General information
- Location: Ring Road, Kalamna, Nagpur – 441001, Maharashtra India
- Coordinates: 21°10′04″N 79°08′28″E﻿ / ﻿21.1679°N 79.1410°E
- Elevation: 296 metres (971 ft)
- System: Passenger train station
- Owner: Indian Railways
- Operator: South East Central Railway zone
- Lines: Howrah–Nagpur–Mumbai line Nagpur–Chhindwara branch line
- Platforms: 3

Construction
- Structure type: At ground
- Parking: Available

Other information
- Status: Functional
- Station code: KAV

Location

= Kalamna railway station =

Railway station in Maharashtra, India

Kalamna is a local urban rail station in vicinity of Nagpur in Maharashtra lies on Howrah–Nagpur–Mumbai line.

== Capacity ==
It has over 13 line and 292 routes. It has one of the biggest yards in Indian railways and South East Central Railway. The new enhancements in 2024 include inter-locking of 13 tracks and adding a third line. SECR’s lines extends from Kalamna to Durg covering a  distance of 258 km and the third line of 214 km adds significant value in terms of capacity and safety.
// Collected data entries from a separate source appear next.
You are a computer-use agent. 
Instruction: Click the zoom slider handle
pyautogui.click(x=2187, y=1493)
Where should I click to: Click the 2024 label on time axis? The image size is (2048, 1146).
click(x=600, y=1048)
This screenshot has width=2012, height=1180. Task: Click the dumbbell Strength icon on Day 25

It also improves yard efficiency, smoother train movement, and economic benefits.

== Location ==
It is 7 km from Nagpur Junction and 3 km from Itwari Junction.

== Remodelling ==
The remodelling of Kalamna rail station was taken up in August 2024 involving removal of 8 old points and adding 14 new points and 14 crossovers to ease congestion and enhance safety.